Reproduce only the lines of the material below that start at the line containing "Maximize the Terminal window" and stop at the line containing "Task: Expand the 站点 tree node". Keep both end lines.

── EXTRACTED DATA

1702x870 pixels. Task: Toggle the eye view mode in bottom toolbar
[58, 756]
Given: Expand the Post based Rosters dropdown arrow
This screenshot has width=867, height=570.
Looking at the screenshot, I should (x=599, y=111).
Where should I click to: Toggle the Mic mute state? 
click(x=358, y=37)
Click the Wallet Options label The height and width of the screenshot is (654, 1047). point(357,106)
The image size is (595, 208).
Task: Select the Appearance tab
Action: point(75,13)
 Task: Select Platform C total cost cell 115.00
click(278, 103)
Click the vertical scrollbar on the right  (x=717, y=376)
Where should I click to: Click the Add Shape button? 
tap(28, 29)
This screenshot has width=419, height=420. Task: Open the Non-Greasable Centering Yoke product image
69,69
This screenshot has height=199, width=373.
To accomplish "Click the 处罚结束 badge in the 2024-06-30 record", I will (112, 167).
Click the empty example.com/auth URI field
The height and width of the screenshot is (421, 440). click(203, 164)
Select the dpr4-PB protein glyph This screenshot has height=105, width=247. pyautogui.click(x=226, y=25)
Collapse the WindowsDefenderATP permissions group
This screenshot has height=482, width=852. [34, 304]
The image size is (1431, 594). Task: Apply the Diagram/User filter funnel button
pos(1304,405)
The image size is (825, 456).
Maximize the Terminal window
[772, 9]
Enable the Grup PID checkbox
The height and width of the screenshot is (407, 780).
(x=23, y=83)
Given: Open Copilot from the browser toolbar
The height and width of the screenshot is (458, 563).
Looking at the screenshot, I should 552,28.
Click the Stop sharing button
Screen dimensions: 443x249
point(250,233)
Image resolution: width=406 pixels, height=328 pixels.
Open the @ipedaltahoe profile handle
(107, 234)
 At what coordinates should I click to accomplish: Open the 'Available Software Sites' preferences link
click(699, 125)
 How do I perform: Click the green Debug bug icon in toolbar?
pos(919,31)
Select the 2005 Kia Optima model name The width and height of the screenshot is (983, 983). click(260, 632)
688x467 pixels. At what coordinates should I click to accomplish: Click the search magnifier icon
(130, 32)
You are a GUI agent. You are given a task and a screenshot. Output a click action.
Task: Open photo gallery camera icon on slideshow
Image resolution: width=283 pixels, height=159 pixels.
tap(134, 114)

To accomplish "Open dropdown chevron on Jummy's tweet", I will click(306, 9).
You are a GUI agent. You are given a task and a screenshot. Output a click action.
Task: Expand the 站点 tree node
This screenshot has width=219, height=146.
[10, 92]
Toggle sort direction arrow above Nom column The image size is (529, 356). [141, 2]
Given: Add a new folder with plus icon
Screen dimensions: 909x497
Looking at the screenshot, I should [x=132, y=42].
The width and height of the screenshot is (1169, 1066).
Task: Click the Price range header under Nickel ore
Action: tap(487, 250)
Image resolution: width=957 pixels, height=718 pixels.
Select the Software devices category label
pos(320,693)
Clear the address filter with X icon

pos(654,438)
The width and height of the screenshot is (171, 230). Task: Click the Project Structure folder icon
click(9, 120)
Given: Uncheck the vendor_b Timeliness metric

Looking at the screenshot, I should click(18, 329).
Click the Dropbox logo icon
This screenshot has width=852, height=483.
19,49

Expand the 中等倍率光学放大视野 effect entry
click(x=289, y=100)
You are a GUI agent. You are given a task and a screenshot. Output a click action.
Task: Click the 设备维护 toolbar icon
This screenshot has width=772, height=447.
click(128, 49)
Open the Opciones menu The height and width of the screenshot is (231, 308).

────

#### WRITTEN RESPONSE:
Maximize the Terminal window
[772, 9]
Enable the Grup PID checkbox
The height and width of the screenshot is (407, 780).
(x=23, y=83)
Given: Open Copilot from the browser toolbar
The height and width of the screenshot is (458, 563).
Looking at the screenshot, I should 552,28.
Click the Stop sharing button
Screen dimensions: 443x249
point(250,233)
Image resolution: width=406 pixels, height=328 pixels.
Open the @ipedaltahoe profile handle
(107, 234)
 At what coordinates should I click to accomplish: Open the 'Available Software Sites' preferences link
click(699, 125)
 How do I perform: Click the green Debug bug icon in toolbar?
pos(919,31)
Select the 2005 Kia Optima model name The width and height of the screenshot is (983, 983). click(260, 632)
688x467 pixels. At what coordinates should I click to accomplish: Click the search magnifier icon
(130, 32)
You are a GUI agent. You are given a task and a screenshot. Output a click action.
Task: Open photo gallery camera icon on slideshow
Image resolution: width=283 pixels, height=159 pixels.
tap(134, 114)

To accomplish "Open dropdown chevron on Jummy's tweet", I will click(306, 9).
You are a GUI agent. You are given a task and a screenshot. Output a click action.
Task: Expand the 站点 tree node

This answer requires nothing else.